A new analysis suggests genetics may play a much bigger role in how long people live than many earlier studies estimated, once deaths from outside causes are separated out. Researchers report that, after accounting for “extrinsic” deaths such as accidents and infectious disease, the genetic contribution to human lifespan rises to roughly half—around 50% to about 55% in their analyses.
The work, published Jan. 29 in Science, challenges a common view that lifespan is driven mostly by lifestyle and environment. The researchers argue that external causes of death can mask genetic signals tied to aging and internal biological decline, leading earlier estimates to look much lower.
What the study found
Using mathematical modeling alongside large twin-cohort datasets, the researchers estimate that lifespan heritability is consistently high—around 55%—when external deaths are properly accounted for. That figure is roughly double what many previous population studies have estimated, which often put lifespan heritability around 20% to 25%, with some estimates as low as 6%. The new analysis reframes lifespan as more similar to many other human traits that often show about 50% heritability in twin studies.
The authors also report that this higher estimate lines up more closely with what scientists have found in laboratory animals such as mice and flies, where lifespan appears more heritable. In the Science News report, the study’s lead author, Ben Shenhar of the Weizmann Institute of Science, says the findings represent a shift in how lifespan fits alongside other complex traits.
How researchers re-estimated heritability
The team compiled mortality data from Swedish, Danish, and U.S. databases and combined them with datasets from three studies of Danish and Swedish twins, plus a study involving siblings of U.S. centenarians. Because the historical datasets lacked detailed cause-of-death information, the researchers used mathematical methods to estimate and separate the impact of deaths driven by external factors.
Science News describes the approach as using a known population pattern: overall mortality tends to rise with age, but many populations show a mortality “plateau” between ages 20 and 40, linked to a dip in extrinsic mortality during those years. The researchers used the value of that plateau to help calculate extrinsic mortality and then estimate heritability with and without those external effects included.
In a simplified “controlled environment” thought experiment, Shenhar describes the central question as how much genes would matter if environments and lifestyles were held constant. Applying the model to twin datasets, the team reports the higher heritability estimate for lifespan once extrinsic mortality is separated out.

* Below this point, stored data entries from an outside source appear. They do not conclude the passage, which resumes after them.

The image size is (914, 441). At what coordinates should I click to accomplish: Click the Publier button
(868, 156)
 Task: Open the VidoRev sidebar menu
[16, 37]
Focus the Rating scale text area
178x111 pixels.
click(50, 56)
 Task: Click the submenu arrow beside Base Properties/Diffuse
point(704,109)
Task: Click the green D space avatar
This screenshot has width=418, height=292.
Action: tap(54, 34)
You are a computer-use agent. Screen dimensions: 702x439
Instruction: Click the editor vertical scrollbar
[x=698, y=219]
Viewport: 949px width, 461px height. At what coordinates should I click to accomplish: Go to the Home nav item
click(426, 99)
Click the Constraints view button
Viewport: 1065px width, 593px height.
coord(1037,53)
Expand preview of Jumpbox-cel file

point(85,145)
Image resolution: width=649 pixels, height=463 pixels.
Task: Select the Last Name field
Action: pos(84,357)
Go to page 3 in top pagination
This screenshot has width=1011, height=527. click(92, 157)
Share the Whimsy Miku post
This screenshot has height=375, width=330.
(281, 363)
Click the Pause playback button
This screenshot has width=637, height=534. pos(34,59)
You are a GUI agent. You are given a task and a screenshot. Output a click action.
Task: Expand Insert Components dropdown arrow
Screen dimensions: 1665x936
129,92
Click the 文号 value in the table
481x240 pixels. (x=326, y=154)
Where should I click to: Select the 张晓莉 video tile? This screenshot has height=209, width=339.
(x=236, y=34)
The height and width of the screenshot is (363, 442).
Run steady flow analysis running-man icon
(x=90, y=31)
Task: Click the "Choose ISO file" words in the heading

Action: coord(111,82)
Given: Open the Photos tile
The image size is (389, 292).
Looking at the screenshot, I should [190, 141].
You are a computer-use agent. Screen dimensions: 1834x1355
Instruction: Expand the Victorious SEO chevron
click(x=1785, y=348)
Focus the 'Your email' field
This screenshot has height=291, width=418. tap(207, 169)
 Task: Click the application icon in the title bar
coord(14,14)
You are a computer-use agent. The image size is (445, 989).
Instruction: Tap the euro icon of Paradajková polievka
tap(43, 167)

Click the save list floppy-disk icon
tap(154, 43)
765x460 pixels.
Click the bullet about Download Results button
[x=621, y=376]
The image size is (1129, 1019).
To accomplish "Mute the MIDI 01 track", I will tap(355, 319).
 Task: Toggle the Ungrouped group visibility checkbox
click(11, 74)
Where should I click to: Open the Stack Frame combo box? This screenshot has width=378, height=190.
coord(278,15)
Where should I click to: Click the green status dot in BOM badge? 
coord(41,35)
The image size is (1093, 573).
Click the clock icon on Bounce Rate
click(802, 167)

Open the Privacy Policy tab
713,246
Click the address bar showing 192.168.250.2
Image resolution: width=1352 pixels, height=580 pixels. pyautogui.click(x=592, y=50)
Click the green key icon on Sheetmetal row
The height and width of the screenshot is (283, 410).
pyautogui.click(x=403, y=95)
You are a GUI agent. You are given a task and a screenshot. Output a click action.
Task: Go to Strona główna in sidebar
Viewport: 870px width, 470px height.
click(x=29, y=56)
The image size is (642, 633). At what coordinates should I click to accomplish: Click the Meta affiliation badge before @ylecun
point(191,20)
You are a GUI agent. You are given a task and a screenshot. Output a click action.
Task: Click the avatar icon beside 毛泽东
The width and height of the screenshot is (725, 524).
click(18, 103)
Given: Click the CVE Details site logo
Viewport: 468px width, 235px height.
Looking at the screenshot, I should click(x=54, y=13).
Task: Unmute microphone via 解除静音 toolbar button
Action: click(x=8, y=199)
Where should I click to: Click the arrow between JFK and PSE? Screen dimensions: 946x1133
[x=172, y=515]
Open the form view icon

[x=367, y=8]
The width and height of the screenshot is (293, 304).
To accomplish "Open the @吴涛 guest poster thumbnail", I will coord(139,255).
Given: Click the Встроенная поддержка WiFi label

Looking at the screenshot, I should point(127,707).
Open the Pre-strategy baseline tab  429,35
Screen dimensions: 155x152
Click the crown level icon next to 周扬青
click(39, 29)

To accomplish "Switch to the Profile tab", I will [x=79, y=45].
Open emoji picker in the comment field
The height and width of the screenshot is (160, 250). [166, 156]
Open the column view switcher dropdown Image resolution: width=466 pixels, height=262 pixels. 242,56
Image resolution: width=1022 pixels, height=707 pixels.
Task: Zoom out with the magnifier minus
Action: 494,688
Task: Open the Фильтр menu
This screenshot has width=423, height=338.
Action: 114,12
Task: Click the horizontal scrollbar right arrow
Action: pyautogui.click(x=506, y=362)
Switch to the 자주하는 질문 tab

Why “extrinsic” deaths matter
EurekAlert’s summary of the analysis argues that extrinsic mortality—deaths from outside causes—systematically lowers measured heritability in historical populations, effectively diluting the genetic contribution that primarily shapes “intrinsic” mortality related to aging and internal biological decline. In other words, if many people die for reasons unrelated to aging biology, the remaining data can make genes look less important than they are for aging-driven lifespan differences.
This helps explain why earlier studies could reach widely varying conclusions about how heritable lifespan is, and why some researchers became skeptical about the value of genetic studies of longevity. The new calculations aim to remove that confounding effect, producing estimates that the authors say better reflect genetic influence on lifespan under conditions where external hazards are reduced.
What it could mean for aging research
A related Perspective cited in the EurekAlert release says the results have important implications for aging research and that a substantial genetic contribution supports large efforts to identify longevity-associated genetic variants, improve polygenic risk scores, and connect genetic differences to biological pathways that regulate aging. Science News similarly notes that estimating the genetic role in lifespan matters for broader aging research, and it highlights the idea that identifying why some people live exceptionally long could eventually inform interventions or medicine.
The Science News report also includes outside commentary from biostatistician Paola Sebastiani of the Tufts Clinical and Translational Science Institute, who says the new results are closer to what she and colleagues estimated for the heritability of extreme longevity—living past 100. Sebastiani suggests that removing extrinsic deaths in genetic studies could help improve the ability to detect genetic factors linked to lifespan.
Finally, Shenhar tells Science News he wants to focus next on the non-genetic side of the equation, including how much lifespan variation reflects randomness versus lifestyle. That framing keeps the study from claiming genes are destiny, even while arguing genetics may matter more than many earlier estimates suggested.